One aspect of gym that I was first exposed to around that time said it should be preparing kids for recreational athletic pursuits later in life. Doing the parallel bars and tumbling on the mats, both of which I dreaded, don't fit in this category. I can't remember the last time I did a forward roll. Running does seem to fit. But even basketball might not for many adults.
At the time the big three recreational activities were bowling, golf, and tennis. The school was really not capable of educating students in these activities. It was too crowded and the facilities for these activities were not at the school. There were clubs and/or teams for those with the inclination and who were proficient enough in these activities. But for the rest of us these were things to learn entirely outside of school. I did take some private tennis lessons, though nothing near the regime I had with the piano. With bowling I was entirely self-taught, as were my friends. It was on TV so we may have gotten a tip or two from that. Mostly, though, it was just applying the main lesson from any ball sport. Following through with the swing was the key. Golf I didn't pick up for real till my second year as an Assistant Professor. Then the impetus was doing some activity with my peers as well as to find a way to benignly express some of the frustration over departmental politics. (Swinging as hard as you can at a golf ball, irrespective of where it would end afterward, was remarkably satisfying that way. It took years of play before I had any cognition about trying to control the flight of the ball.)
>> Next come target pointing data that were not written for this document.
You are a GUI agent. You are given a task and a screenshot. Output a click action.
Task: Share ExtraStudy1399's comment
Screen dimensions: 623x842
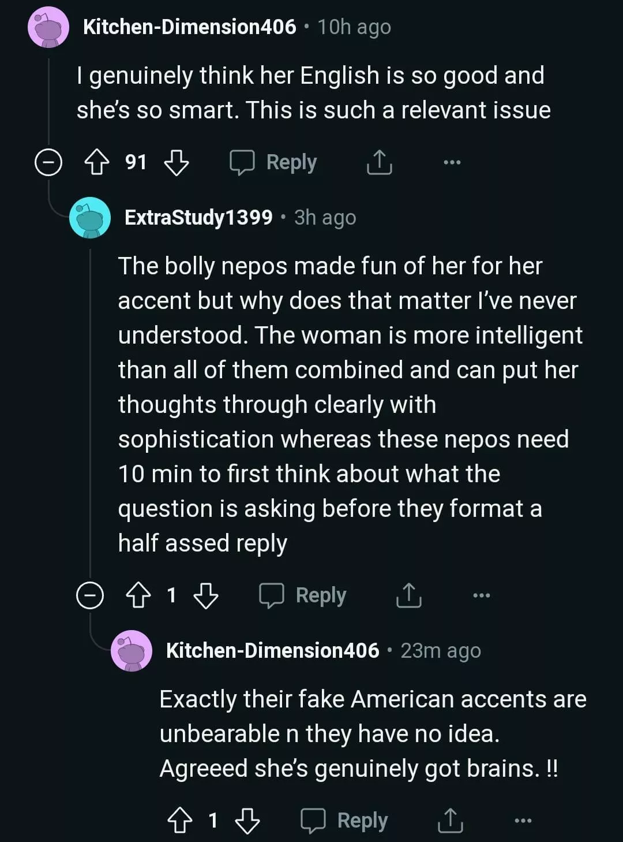point(408,595)
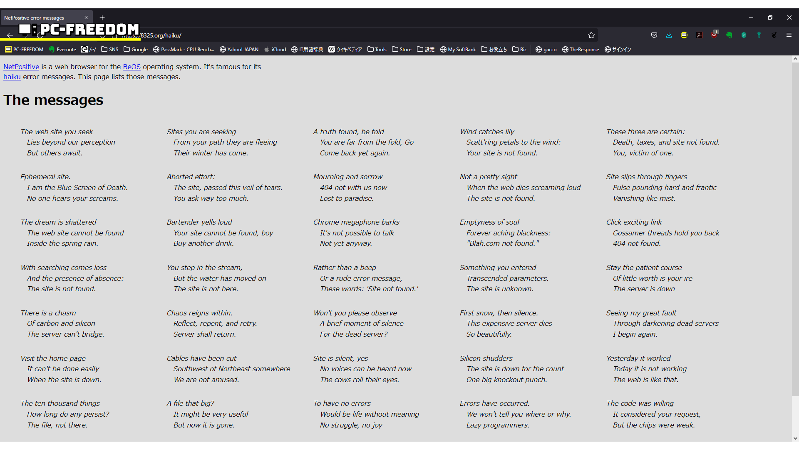Bookmark this page with star icon

click(x=591, y=35)
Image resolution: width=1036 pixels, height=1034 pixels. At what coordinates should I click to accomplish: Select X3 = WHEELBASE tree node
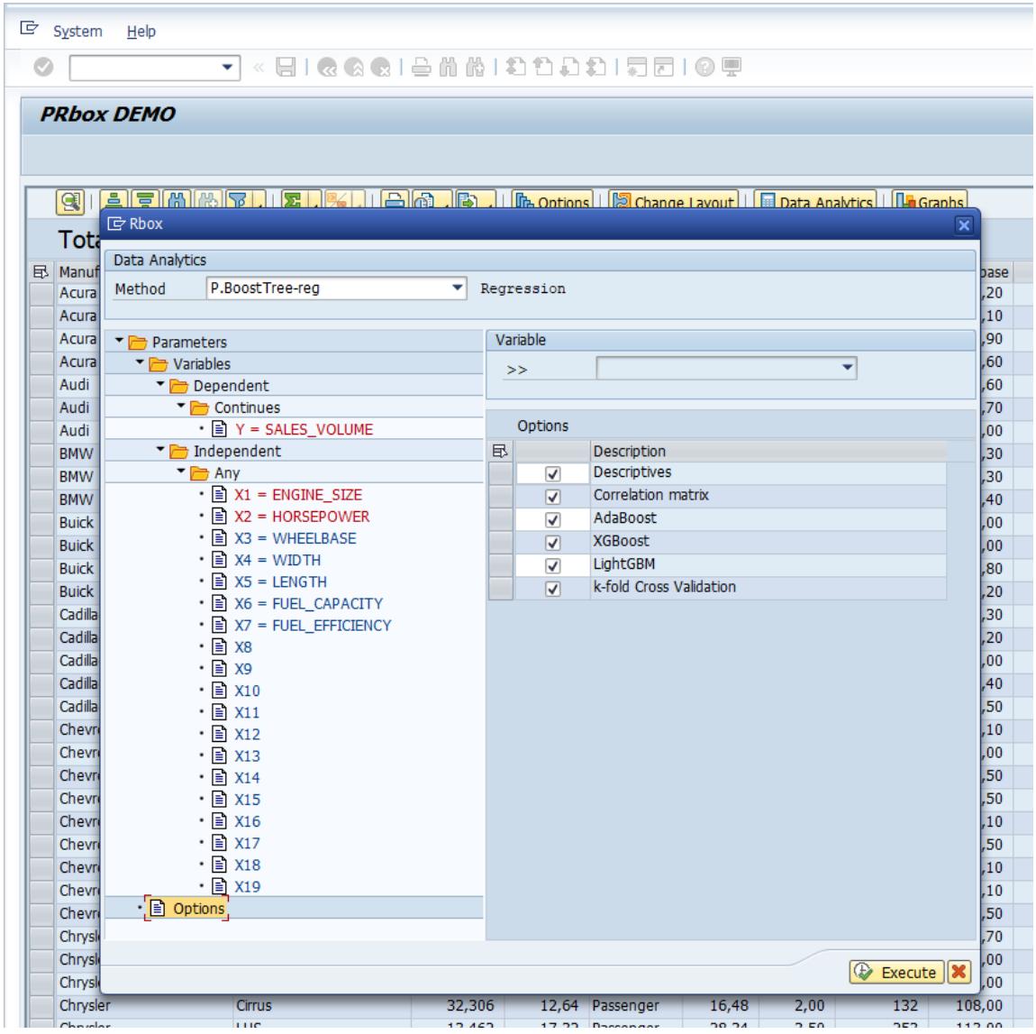pos(295,538)
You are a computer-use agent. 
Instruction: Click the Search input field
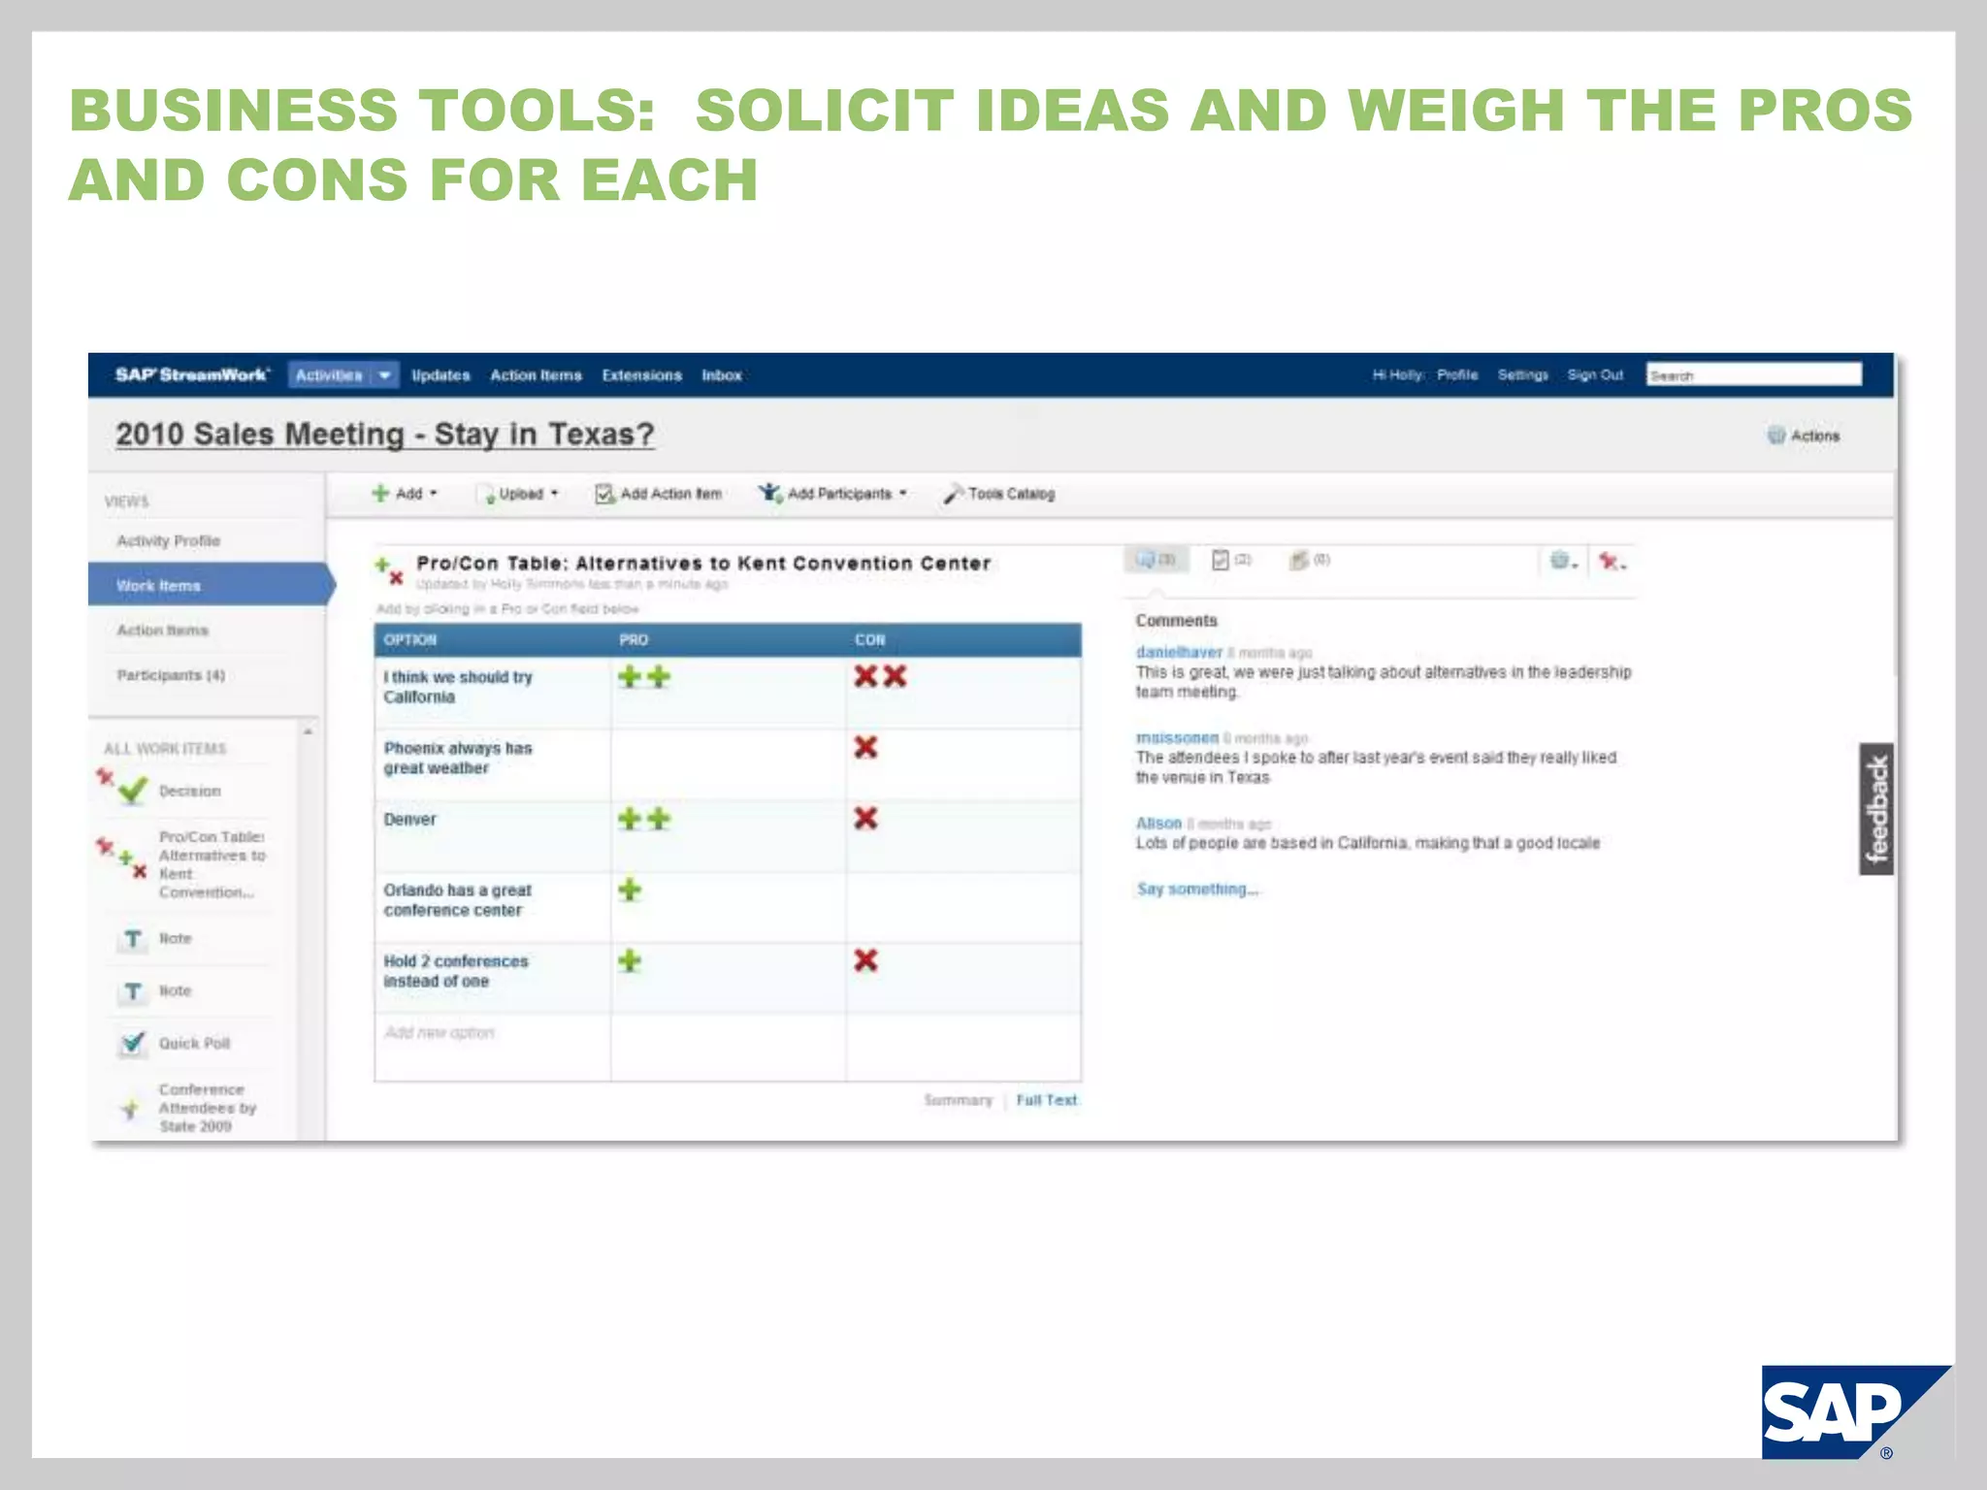click(x=1753, y=375)
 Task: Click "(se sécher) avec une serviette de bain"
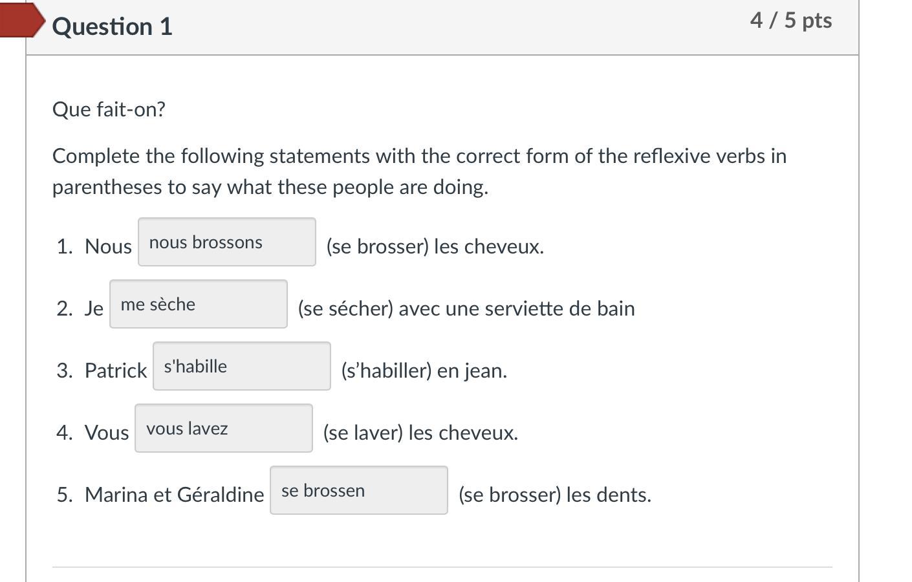466,308
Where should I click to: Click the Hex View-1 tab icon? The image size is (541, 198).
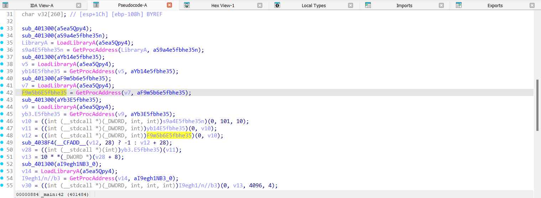point(187,5)
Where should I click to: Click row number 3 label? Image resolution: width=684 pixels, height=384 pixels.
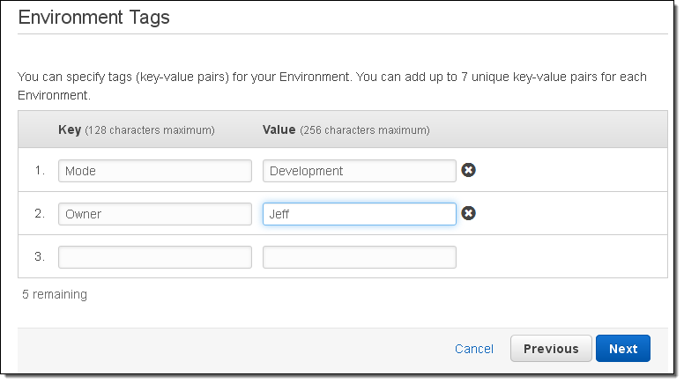coord(40,257)

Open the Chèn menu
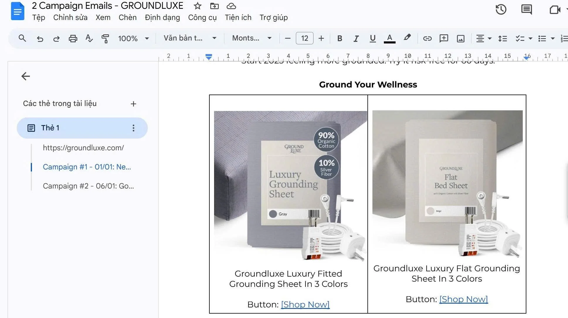tap(128, 18)
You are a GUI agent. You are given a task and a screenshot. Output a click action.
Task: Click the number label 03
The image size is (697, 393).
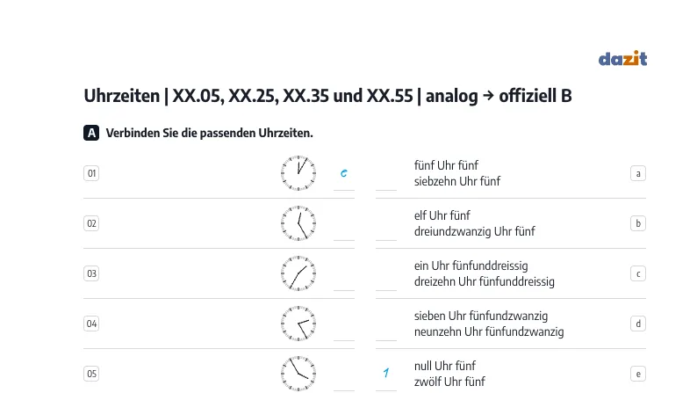[91, 273]
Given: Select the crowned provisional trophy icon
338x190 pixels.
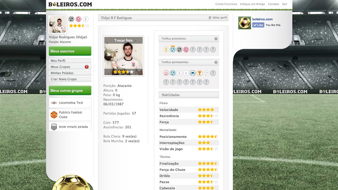Looking at the screenshot, I should click(173, 49).

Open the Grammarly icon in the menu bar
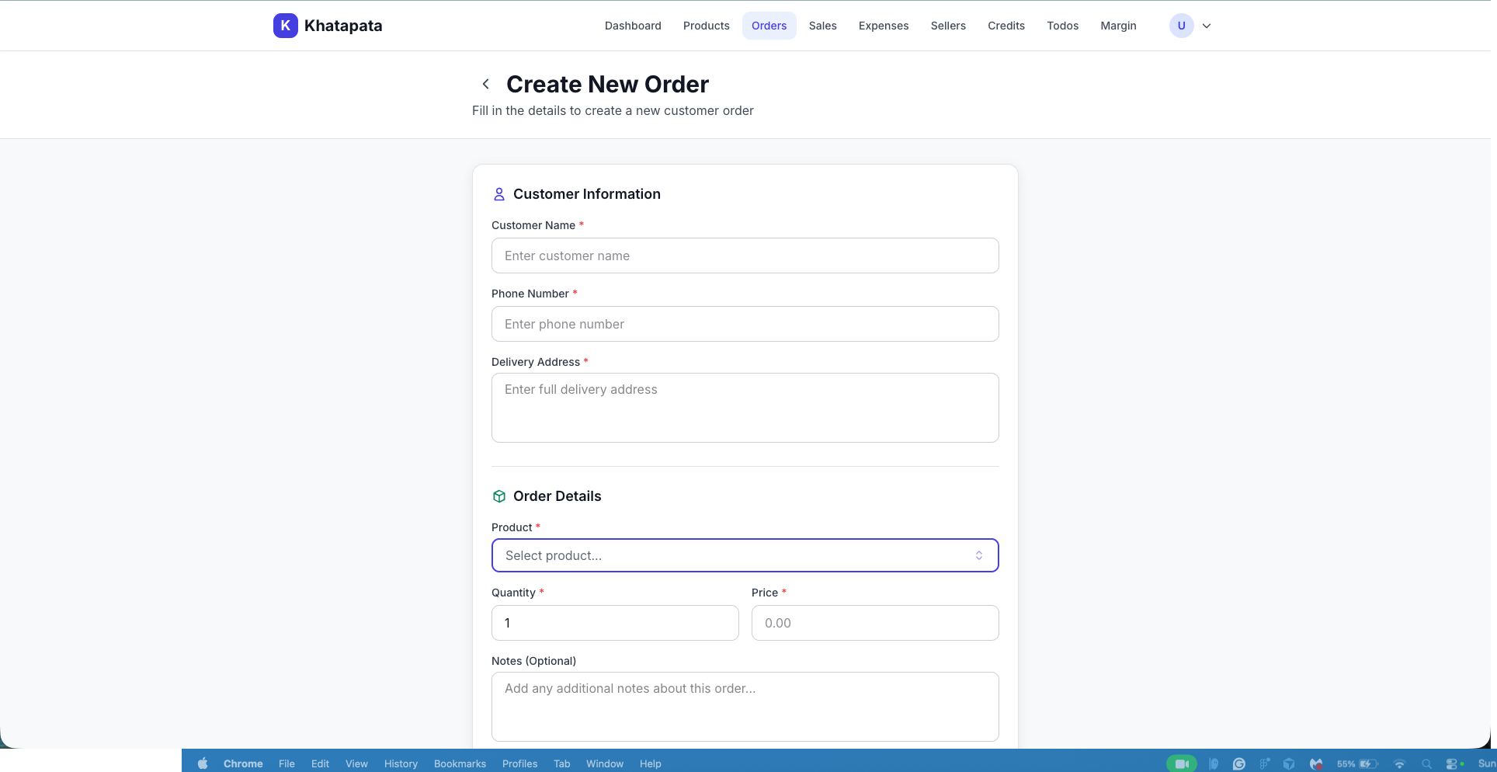(x=1239, y=763)
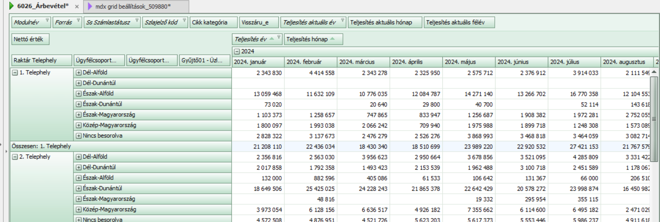Click sort arrow on Teljesítés év header
The height and width of the screenshot is (222, 660).
(x=272, y=39)
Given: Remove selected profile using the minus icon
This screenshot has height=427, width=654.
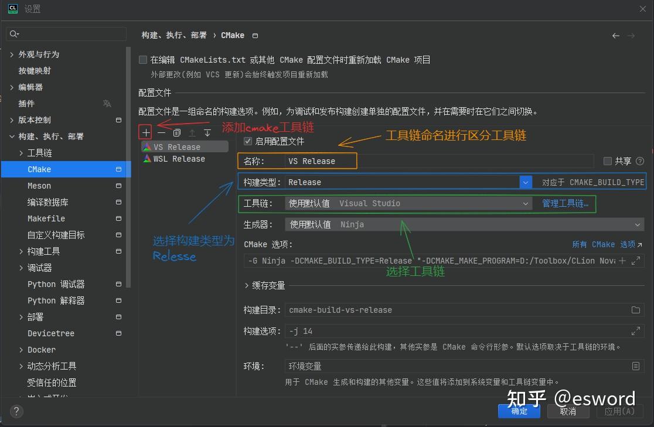Looking at the screenshot, I should tap(161, 132).
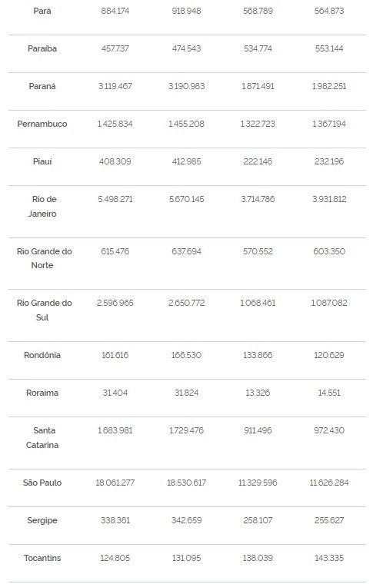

Alas, since my rotator cuff repair these activities are largely off the table. I went to the driving range ten days ago and hit a small bucket of balls, only a nine iron and a seven iron. I'm still feeling the after effects of that. I'm hopeful that the recovery period won't be as long in the future, but I wouldn't put money on that proposition. In the meantime, walking has been my mainstay. It is a good thing to do and I'm on a daily regime. Yet some variety from that would be nice.
This brings us back to ballroom dancing, but with a twist (no pun intended). Why not have it taught in high school, so it becomes accepted that many people know how to dance tolerably well? In college, gym classes are purely optional. If we were serious about using high school to prepare for adult life, ballroom dancing classes, as an elective alternative to the normal gym class, would have a certain logic.
Gym was the only class I had in high school that was not co-ed. I can't imagine an all boys dancing class nor that it would attract anyone who'd be willing to take it and admit to doing so. A co-ed version makes more sense. Does this idea otherwise pass muster?
For the more precocious among the students in boy-girl interactions, such a class might prove a boon that the school actually would not want to promote, and perhaps would want to deter (at least when manifest on school grounds). But for kids like me who were largely clueless in this area, this sort of risk would be nil. I really don't know how you'd select kids who'd benefit long term from a high school ballroom dancing class yet who also wouldn't take advantage of the setting near term. That's something to puzzle on.
That may be the big deal issue. There's also the matter of cloning Miss Villacorta. But with her having had so many students who are fond of her, that one should be a piece of cake.